DATA EXCERPTS:

# # # #

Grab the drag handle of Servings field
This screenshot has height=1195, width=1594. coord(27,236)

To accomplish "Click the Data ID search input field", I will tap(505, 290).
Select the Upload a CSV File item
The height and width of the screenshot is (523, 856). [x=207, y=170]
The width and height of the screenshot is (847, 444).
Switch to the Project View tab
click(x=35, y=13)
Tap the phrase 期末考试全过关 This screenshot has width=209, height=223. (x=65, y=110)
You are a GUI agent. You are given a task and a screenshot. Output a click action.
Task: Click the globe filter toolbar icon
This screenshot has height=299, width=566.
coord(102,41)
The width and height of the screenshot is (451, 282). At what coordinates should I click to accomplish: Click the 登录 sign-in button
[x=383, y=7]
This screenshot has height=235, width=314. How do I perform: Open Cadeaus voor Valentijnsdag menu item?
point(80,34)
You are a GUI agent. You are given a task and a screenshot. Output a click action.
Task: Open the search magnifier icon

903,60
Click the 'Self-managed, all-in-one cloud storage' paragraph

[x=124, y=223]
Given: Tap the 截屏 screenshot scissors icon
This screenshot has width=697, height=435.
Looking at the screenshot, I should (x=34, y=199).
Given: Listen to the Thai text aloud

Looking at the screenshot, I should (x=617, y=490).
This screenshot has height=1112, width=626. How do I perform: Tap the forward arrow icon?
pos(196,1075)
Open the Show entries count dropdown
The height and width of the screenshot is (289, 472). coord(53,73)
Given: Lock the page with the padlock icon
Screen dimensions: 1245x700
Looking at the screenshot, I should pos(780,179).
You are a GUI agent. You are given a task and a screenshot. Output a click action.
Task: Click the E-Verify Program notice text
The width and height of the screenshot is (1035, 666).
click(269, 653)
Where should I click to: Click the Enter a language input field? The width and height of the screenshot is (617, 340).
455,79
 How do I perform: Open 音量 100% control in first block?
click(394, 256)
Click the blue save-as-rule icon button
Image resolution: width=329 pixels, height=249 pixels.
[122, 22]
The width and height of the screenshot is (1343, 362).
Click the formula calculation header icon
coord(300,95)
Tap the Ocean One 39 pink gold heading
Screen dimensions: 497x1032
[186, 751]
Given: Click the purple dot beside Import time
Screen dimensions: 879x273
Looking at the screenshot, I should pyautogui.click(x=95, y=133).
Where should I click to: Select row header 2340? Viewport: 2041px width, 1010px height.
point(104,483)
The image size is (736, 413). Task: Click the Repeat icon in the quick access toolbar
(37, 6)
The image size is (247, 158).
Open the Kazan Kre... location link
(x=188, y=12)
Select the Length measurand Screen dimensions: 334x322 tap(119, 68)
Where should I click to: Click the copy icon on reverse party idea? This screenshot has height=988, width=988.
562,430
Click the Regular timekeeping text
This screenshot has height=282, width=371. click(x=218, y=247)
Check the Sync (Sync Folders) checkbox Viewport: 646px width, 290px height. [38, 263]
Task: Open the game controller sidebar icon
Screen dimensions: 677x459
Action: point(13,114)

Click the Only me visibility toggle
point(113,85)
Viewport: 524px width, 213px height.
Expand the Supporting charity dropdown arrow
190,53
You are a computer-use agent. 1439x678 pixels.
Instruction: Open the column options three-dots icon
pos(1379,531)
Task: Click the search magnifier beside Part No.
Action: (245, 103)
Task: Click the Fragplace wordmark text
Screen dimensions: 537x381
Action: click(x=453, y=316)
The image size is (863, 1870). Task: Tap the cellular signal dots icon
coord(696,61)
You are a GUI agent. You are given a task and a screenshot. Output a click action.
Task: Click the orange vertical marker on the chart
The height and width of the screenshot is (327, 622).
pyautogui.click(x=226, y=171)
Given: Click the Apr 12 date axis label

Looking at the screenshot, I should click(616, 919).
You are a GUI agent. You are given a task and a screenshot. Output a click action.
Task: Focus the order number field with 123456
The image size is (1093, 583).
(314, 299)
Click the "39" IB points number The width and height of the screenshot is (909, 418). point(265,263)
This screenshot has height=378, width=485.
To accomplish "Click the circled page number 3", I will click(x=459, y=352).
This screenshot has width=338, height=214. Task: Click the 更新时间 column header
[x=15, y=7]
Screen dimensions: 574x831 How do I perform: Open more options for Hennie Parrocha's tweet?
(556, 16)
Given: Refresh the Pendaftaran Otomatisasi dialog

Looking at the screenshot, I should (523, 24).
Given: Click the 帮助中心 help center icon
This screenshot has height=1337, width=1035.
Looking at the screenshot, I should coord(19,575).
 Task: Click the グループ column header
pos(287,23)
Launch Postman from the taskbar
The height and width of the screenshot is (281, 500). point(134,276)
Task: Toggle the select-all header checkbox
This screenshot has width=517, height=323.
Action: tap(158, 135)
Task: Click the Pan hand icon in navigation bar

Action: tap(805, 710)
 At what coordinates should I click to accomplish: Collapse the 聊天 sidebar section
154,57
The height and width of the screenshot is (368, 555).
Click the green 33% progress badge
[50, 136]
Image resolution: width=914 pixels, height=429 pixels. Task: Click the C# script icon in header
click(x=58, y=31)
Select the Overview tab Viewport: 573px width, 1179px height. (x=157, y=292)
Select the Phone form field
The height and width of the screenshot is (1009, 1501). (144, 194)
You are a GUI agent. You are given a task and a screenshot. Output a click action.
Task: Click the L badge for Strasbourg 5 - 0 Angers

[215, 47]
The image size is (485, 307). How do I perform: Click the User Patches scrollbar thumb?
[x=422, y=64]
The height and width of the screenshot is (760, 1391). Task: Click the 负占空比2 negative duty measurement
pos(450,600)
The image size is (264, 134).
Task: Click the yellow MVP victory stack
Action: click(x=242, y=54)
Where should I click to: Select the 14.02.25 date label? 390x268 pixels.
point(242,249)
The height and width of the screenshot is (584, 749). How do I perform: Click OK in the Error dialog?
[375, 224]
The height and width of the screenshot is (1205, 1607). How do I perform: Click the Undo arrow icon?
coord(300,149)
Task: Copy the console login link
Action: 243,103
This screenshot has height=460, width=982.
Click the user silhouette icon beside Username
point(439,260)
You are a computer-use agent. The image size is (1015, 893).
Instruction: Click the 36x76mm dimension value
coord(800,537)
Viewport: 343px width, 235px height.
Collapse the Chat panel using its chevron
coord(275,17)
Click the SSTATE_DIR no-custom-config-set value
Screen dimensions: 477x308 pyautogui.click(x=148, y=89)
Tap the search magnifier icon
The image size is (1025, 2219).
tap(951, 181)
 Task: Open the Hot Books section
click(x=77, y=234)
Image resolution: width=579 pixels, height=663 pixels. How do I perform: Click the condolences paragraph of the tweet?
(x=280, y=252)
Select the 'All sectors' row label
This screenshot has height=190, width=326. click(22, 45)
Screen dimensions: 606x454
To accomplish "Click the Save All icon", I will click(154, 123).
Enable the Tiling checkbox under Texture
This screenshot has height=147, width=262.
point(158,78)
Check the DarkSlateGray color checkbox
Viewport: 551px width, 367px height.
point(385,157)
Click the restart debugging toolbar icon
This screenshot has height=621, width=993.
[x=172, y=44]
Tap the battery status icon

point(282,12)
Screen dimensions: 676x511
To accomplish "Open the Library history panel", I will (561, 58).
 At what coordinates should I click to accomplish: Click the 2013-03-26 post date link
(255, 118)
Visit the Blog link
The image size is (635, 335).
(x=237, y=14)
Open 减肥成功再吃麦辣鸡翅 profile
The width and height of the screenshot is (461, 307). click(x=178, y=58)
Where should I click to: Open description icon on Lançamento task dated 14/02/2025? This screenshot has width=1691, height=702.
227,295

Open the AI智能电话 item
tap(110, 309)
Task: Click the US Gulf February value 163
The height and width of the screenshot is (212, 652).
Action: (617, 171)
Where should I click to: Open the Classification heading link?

# # # #

TASK DIRECTIONS: Format the material as a JSON list of strings, one string per line and no blank lines, starting with the line that contains "Launch Postman from the taskbar" and going on through the line that contains "click(x=77, y=234)", with both of those lines included.

EXERCISE RESULT:
[
  "Launch Postman from the taskbar",
  "The height and width of the screenshot is (281, 500). point(134,276)",
  "Task: Toggle the select-all header checkbox",
  "This screenshot has width=517, height=323.",
  "Action: tap(158, 135)",
  "Task: Click the Pan hand icon in navigation bar",
  "Action: tap(805, 710)",
  " At what coordinates should I click to accomplish: Collapse the 聊天 sidebar section",
  "154,57",
  "The height and width of the screenshot is (368, 555).",
  "Click the green 33% progress badge",
  "[50, 136]",
  "Image resolution: width=914 pixels, height=429 pixels. Task: Click the C# script icon in header",
  "click(x=58, y=31)",
  "Select the Overview tab Viewport: 573px width, 1179px height. (x=157, y=292)",
  "Select the Phone form field",
  "The height and width of the screenshot is (1009, 1501). (144, 194)",
  "You are a GUI agent. You are given a task and a screenshot. Output a click action.",
  "Task: Click the L badge for Strasbourg 5 - 0 Angers",
  "[215, 47]",
  "The image size is (485, 307). How do I perform: Click the User Patches scrollbar thumb?",
  "[x=422, y=64]",
  "The height and width of the screenshot is (760, 1391). Task: Click the 负占空比2 negative duty measurement",
  "pos(450,600)",
  "The image size is (264, 134).",
  "Task: Click the yellow MVP victory stack",
  "Action: click(x=242, y=54)",
  "Where should I click to: Select the 14.02.25 date label? 390x268 pixels.",
  "point(242,249)",
  "The height and width of the screenshot is (584, 749). How do I perform: Click OK in the Error dialog?",
  "[375, 224]",
  "The height and width of the screenshot is (1205, 1607). How do I perform: Click the Undo arrow icon?",
  "coord(300,149)",
  "Task: Copy the console login link",
  "Action: 243,103",
  "This screenshot has height=460, width=982.",
  "Click the user silhouette icon beside Username",
  "point(439,260)",
  "You are a computer-use agent. The image size is (1015, 893).",
  "Instruction: Click the 36x76mm dimension value",
  "coord(800,537)",
  "Viewport: 343px width, 235px height.",
  "Collapse the Chat panel using its chevron",
  "coord(275,17)",
  "Click the SSTATE_DIR no-custom-config-set value",
  "Screen dimensions: 477x308 pyautogui.click(x=148, y=89)",
  "Tap the search magnifier icon",
  "The image size is (1025, 2219).",
  "tap(951, 181)",
  " Task: Open the Hot Books section",
  "click(x=77, y=234)"
]